- [EXERCISE INSTRUCTIONS] Starting at the line below that contains "HOME (18, 2232)", print each line through the end of the records exactly as it appears.
+++ EXTRACTED INFORMATION +++
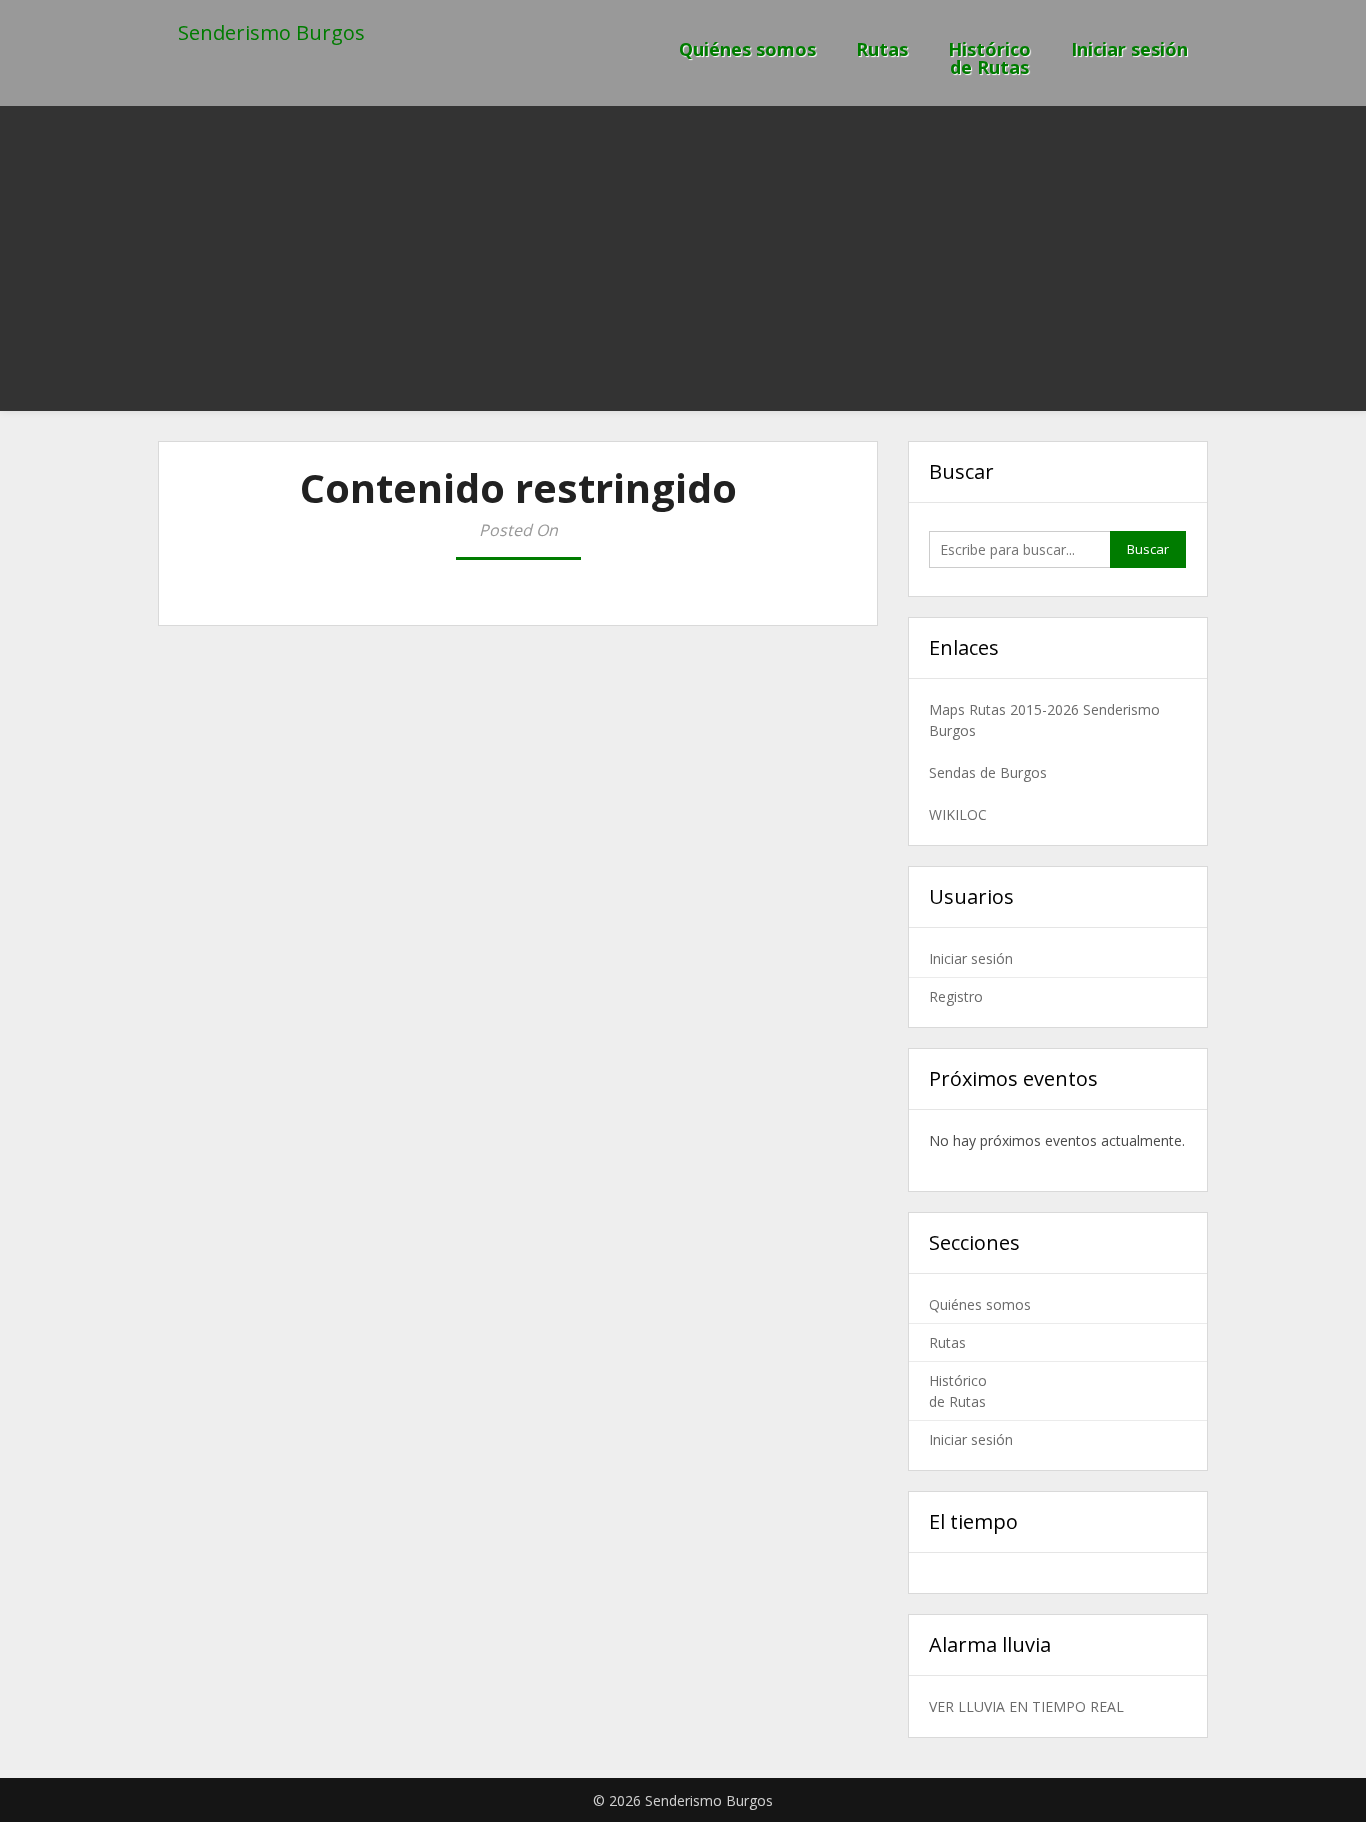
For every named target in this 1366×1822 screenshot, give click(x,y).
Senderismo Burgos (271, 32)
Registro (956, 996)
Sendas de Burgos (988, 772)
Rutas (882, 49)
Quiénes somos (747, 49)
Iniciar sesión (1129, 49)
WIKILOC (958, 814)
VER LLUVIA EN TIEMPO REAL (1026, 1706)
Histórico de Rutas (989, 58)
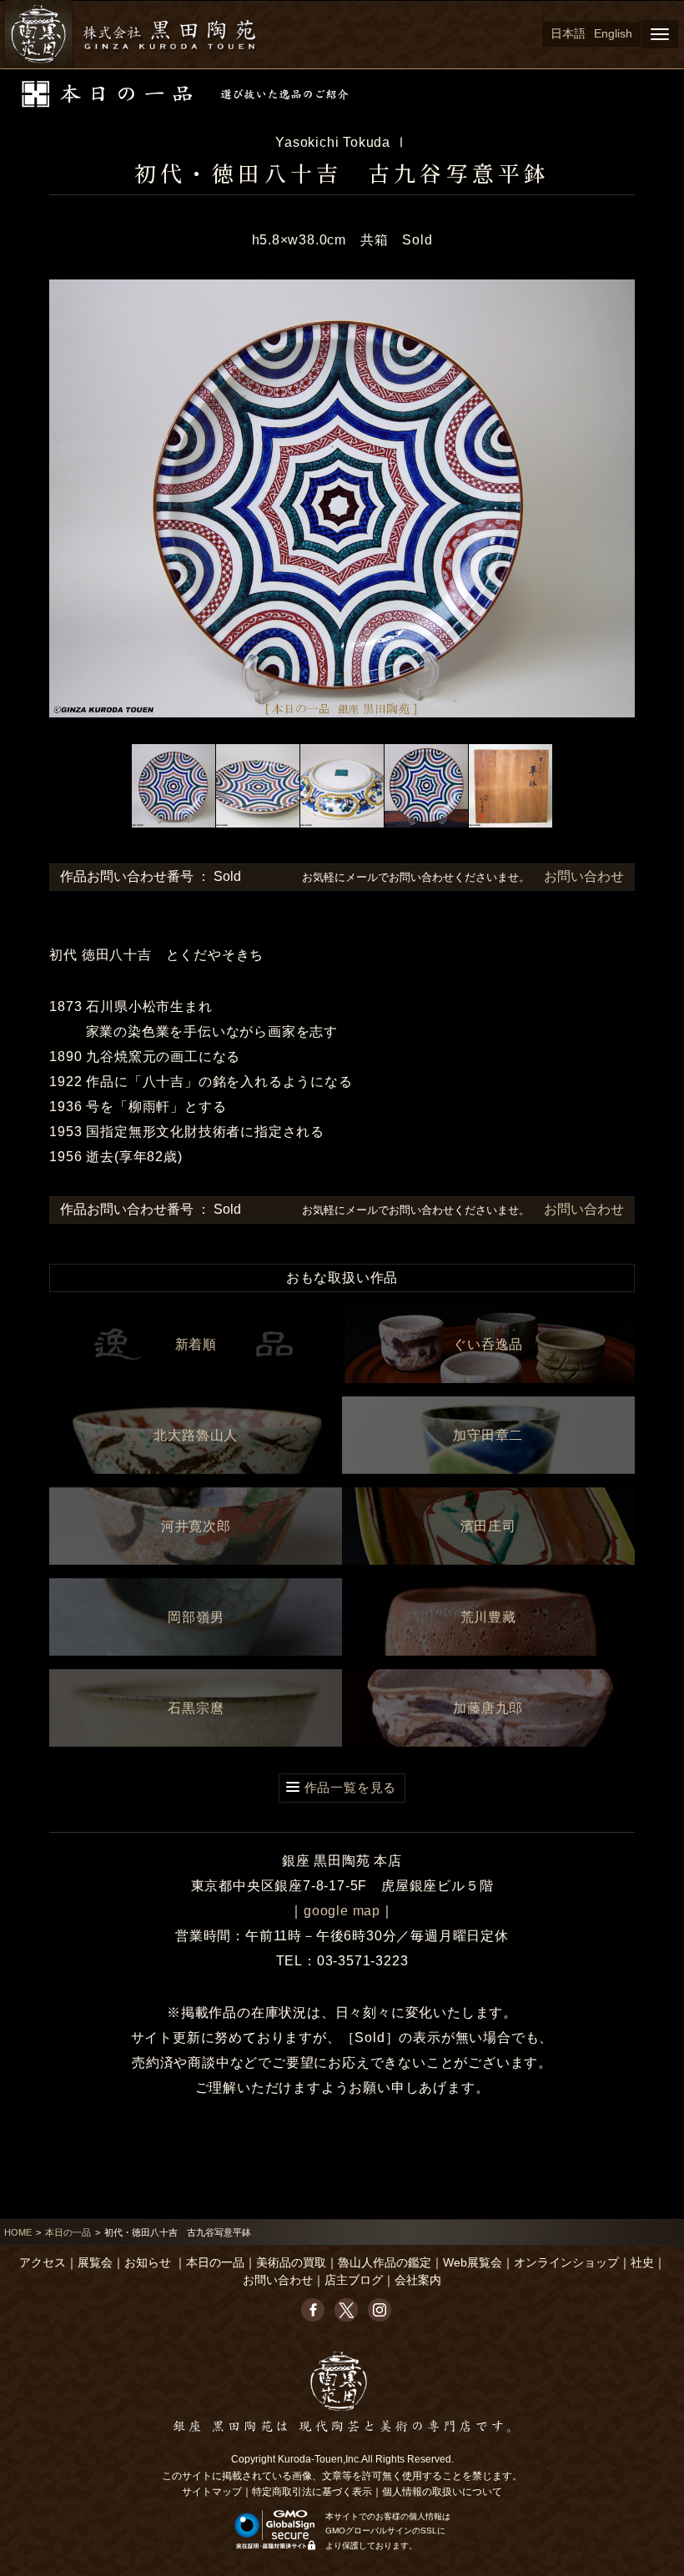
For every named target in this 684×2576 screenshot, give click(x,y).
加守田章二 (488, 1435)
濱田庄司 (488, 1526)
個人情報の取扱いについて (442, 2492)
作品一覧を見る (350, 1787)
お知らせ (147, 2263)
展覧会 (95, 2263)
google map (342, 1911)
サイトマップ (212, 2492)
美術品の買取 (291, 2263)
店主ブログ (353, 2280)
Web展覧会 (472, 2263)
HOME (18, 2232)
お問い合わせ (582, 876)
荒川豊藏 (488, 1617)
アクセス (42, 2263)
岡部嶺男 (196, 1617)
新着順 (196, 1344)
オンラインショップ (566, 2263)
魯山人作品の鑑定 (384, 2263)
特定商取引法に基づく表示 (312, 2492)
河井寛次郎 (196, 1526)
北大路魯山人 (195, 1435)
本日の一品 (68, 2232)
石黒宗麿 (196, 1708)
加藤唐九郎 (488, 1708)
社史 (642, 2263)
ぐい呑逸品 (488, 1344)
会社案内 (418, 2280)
+++
- [RESPONSE AREA]
HOME (18, 2232)
お問い合わせ (582, 876)
荒川豊藏 (488, 1617)
アクセス (42, 2263)
岡部嶺男 (196, 1617)
新着順 (196, 1344)
オンラインショップ (566, 2263)
魯山人作品の鑑定 (384, 2263)
特定商取引法に基づく表示 (312, 2492)
河井寛次郎 (196, 1526)
北大路魯山人 (195, 1435)
本日の一品 (68, 2232)
石黒宗麿 (196, 1708)
加藤唐九郎 (488, 1708)
社史 (642, 2263)
ぐい呑逸品 (488, 1344)
会社案内 (418, 2280)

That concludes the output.